Peter Jeta, one of the best-known contemporary artists in town, has most of his sculptures made here. We make many of them, by the dozens… but most are made using the same model; in this sense, we are an industrial foundry.
I deal mostly with this section of the foundry, doing the negatives for the works, that is the mould making. I pour the wax, place the sewers and do the cast. For the form foundering we have the chief-founders.
The wax foundering, the form asks for a different method: you pour the fire-proof material mixed with gypsum over the wax form. When it hardens, the piece goes in the oven until it reaches 500°, the temperature at which wax evaporates. With the wax gone, there will be an empty space left in the fire-proof mould. The bronze is poured here (in that hole). Once it has cooled, you still need to grind it. And there, you have a bronze piece.
Mr. Mircea is an expert with the drilling machine. He has precision and experience.
There is a cheerful atmosphere in the studio, with lively conversation and many funny jokes. But when it’s time to work, it’s time to work!
There are two smelters in the foundry. Mr. Dutu is the most knowledgeable, having many years of experience in the field. He is also good at cheering up the team, telling all kinds of jokes. And Mr. Geo knows how to be present at the right time; he’s not the kind of boss that stays all day long in the office.

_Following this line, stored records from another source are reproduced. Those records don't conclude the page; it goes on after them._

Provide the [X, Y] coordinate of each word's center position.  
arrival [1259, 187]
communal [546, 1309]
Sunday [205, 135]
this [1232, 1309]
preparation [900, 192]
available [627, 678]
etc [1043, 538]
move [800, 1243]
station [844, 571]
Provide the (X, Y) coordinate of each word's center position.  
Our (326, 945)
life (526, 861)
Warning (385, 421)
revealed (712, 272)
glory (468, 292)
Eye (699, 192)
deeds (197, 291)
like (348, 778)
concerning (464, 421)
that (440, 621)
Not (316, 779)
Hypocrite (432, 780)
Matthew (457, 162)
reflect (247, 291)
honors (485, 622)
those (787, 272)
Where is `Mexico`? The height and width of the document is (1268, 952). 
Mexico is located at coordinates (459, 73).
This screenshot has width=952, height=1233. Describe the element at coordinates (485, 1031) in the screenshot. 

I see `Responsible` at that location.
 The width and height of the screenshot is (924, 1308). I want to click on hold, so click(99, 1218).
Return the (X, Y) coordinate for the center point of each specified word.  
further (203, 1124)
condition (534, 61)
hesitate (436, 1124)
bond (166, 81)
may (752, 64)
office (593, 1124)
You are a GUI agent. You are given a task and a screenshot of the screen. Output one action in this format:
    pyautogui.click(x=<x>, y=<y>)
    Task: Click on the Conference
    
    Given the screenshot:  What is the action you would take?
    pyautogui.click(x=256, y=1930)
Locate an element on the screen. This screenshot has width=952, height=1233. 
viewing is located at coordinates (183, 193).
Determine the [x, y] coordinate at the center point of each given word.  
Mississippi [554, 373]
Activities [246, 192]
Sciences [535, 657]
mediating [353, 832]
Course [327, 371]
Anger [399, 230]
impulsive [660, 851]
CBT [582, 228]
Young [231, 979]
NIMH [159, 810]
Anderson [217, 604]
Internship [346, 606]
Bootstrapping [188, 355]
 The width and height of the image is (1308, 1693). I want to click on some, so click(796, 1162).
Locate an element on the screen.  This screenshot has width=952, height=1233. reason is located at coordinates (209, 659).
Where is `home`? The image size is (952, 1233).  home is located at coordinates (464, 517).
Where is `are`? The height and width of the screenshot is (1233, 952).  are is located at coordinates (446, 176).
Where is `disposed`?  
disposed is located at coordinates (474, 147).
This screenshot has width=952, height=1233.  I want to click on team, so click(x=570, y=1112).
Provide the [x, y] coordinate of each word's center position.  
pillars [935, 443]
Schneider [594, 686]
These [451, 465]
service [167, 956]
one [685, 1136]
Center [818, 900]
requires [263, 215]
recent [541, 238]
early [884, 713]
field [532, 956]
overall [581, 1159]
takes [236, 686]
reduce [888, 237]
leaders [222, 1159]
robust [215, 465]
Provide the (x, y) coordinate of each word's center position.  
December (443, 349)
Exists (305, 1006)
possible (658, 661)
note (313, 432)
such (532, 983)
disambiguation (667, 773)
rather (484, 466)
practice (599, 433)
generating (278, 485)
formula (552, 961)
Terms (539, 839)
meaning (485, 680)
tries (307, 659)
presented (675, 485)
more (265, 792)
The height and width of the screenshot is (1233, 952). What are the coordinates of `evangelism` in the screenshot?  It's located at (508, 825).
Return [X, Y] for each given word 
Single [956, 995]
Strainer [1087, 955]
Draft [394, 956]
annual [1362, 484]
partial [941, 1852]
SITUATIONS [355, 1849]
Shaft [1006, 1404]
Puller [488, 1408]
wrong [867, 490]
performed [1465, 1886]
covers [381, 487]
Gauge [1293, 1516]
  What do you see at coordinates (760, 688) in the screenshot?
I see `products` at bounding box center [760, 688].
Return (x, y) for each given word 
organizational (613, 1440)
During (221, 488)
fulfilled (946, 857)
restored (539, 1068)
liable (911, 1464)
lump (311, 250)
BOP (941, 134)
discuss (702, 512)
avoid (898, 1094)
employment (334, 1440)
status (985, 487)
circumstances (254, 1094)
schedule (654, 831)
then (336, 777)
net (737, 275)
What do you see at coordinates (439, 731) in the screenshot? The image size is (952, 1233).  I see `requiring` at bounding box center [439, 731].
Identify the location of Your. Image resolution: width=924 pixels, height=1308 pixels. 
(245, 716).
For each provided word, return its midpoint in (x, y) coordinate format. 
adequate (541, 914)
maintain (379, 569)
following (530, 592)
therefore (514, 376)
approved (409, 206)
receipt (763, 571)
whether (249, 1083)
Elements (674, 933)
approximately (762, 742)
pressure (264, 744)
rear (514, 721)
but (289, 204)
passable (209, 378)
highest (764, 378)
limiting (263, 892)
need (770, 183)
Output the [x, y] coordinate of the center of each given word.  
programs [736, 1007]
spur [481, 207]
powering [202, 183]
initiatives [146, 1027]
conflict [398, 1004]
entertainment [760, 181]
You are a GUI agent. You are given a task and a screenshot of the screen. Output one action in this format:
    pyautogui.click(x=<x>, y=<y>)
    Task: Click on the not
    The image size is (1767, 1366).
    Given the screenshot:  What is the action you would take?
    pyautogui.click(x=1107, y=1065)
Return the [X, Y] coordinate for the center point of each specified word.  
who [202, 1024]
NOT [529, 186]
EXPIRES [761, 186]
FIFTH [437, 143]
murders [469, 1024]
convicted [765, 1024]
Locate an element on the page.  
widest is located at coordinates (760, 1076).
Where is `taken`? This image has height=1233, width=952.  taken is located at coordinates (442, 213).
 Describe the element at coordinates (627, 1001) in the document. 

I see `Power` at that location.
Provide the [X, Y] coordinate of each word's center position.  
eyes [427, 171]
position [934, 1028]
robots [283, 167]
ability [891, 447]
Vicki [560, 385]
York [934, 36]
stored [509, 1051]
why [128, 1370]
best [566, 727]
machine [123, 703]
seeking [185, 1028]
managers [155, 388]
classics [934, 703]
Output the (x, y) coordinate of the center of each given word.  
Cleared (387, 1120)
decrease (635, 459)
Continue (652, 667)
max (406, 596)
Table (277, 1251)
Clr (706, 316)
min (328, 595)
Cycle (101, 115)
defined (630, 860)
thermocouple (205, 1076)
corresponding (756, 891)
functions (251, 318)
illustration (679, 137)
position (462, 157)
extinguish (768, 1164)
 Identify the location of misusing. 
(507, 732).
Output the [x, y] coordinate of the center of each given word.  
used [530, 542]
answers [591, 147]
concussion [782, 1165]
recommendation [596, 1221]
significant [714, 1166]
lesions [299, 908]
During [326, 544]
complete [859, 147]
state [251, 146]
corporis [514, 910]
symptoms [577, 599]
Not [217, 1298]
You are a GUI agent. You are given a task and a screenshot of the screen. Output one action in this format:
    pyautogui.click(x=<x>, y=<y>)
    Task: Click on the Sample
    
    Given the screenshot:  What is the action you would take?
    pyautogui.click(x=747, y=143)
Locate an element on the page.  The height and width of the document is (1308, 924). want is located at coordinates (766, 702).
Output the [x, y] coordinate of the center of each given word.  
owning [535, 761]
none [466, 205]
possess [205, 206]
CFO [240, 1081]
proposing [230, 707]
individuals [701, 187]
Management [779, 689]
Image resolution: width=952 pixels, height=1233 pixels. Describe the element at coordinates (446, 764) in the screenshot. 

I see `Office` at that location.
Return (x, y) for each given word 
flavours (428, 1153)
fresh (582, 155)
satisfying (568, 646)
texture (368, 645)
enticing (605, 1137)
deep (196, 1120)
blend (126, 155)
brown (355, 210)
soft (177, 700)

Usually everything goes by the book, but we sometimes loose some material. If this happens, it’s not a problem, because the melted material will simply be reused. This is the market economy….
We make the best quality pieces in Mr. Geo’s foundry, whether they are industrial, artisanal, sculptures or whatever… Everybody feels happy at the end of the workday. Once you get used to this job, you might even say it’s the best job ever.
Lucky me that I have the opportunity to be here!